Astronomers have discovered an enormous, ancient galaxy which dates back 12 billion years, to when the universe was in its earliest stages. The galaxy, XMM-2599, “lived fast and died young,” according to the researchers, showing a high rate of star formation before its early demise.
“Even before the universe was 2 billion years old, XMM-2599 had already formed a mass of more than 300 billion suns, making it an ultramassive galaxy,” Benjamin Forrest, a postdoctoral researcher in the UC Riverside Department of Physics and Astronomy and lead author of the research, explained in a statement. “More remarkably, we show that XMM-2599 formed most of its stars in a huge frenzy when the universe was less than 1 billion years old, and then became inactive by the time the universe was only 1.8 billion years old.”
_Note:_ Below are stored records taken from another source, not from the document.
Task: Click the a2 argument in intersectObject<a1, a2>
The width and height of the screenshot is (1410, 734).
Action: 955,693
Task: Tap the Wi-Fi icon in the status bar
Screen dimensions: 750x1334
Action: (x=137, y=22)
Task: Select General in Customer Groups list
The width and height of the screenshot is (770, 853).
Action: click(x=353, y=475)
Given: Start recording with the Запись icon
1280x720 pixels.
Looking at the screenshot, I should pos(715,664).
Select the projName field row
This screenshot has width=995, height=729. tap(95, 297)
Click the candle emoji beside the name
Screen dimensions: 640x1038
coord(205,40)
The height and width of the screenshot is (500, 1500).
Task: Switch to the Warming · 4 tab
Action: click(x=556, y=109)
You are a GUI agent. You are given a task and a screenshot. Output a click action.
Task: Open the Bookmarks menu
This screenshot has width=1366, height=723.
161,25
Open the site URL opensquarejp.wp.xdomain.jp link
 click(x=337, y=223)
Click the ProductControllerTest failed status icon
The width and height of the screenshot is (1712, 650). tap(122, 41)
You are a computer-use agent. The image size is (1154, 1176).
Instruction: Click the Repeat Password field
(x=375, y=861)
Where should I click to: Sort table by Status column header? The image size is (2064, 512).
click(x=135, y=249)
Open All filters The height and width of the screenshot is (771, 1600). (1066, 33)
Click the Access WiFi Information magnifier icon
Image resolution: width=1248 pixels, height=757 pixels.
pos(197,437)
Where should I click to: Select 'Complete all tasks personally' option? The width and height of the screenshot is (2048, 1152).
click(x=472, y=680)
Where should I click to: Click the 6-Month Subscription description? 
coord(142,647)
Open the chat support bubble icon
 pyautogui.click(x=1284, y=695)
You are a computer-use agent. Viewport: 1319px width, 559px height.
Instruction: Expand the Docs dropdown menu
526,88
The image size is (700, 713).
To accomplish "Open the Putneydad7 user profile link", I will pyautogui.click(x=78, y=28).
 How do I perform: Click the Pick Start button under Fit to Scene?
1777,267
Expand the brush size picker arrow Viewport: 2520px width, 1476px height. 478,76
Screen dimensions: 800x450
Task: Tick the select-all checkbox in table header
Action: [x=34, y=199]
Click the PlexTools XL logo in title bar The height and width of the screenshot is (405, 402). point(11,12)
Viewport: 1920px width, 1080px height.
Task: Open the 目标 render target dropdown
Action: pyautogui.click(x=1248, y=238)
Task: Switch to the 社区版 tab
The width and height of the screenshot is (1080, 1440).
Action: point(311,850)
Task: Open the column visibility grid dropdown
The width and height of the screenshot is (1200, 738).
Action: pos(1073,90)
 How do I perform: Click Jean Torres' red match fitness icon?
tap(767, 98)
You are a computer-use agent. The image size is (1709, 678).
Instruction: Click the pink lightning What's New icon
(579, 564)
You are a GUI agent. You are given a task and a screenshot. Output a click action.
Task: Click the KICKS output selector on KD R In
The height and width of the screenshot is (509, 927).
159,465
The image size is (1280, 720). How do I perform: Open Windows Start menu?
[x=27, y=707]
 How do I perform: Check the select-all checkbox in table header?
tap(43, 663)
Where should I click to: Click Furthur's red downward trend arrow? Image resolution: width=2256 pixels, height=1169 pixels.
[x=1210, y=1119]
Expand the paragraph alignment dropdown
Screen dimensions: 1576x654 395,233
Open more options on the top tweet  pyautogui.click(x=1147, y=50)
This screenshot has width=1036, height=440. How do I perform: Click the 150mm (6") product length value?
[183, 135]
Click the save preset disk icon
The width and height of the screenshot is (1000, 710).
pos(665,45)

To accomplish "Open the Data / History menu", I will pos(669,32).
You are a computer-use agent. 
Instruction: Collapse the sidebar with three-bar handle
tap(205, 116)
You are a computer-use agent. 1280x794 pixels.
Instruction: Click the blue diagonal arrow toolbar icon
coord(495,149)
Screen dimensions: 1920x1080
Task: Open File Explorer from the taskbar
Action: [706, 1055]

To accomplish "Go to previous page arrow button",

The research is shedding light on the way that galaxies develop over time. “In this epoch, very few galaxies have stopped forming stars, and none are as massive as XMM-2599,” Gillian Wilson, a professor of physics and astronomy at UCR, explained. “The mere existence of ultramassive galaxies like XMM-2599 proves quite a challenge to numerical models. Even though such massive galaxies are incredibly rare at this epoch, the models do predict them. The predicted galaxies, however, are expected to be actively forming stars.
What makes XMM-2599 so interesting, unusual, and surprising is that it is no longer forming stars, perhaps because it stopped getting fuel or its black hole began to turn on. Our results call for changes in how models turn off star formation in early galaxies.”
Due to the unusual nature of XMM-2599, researchers have some theories about how it developed and how it will evolve in the future. “XMM-2599 may be a descendant of a population of highly star-forming dusty galaxies in the very early universe that new infrared telescopes have recently discovered,” said Danilo Marchesini, an associate professor of astronomy at Tufts University and a co-author of the study.
And in terms of the future for this galaxy, “We have caught XMM-2599 in its inactive phase,” Wilson said. “We do not know what it will turn into by the present day. We know it cannot lose mass. An interesting question is what happens around it. As time goes by, could it gravitationally attract nearby star-forming galaxies and become a bright city of galaxies?”
To take measurements of the galaxy, the team used an instrument at the W. M. Keck Observatory called the Multi-Object Spectrograph for Infrared Exploration, or MOSFIRE. This spectrograph splits light into different wavelengths and can select up to 46 objects to be recorded simultaneously, and was able to determine how far away the galaxy is.
“It’s exciting to see one of our most in-demand instruments successfully characterize such a rare, ancient galaxy with a short life span,” co-author Percy Gomez, an astronomer at Keck Observatory, said in the statement. “It took many hours-long observations, some as much as nine hours each, to determine XMM-2599’s distance and mass. It’s fulfilling to be a part of a team that continues pushing Keck and MOSFIRE to probe deeper into the mysteries about the origins of massive galaxies and protoclusters.”
The findings are published in the Astrophysical Journal.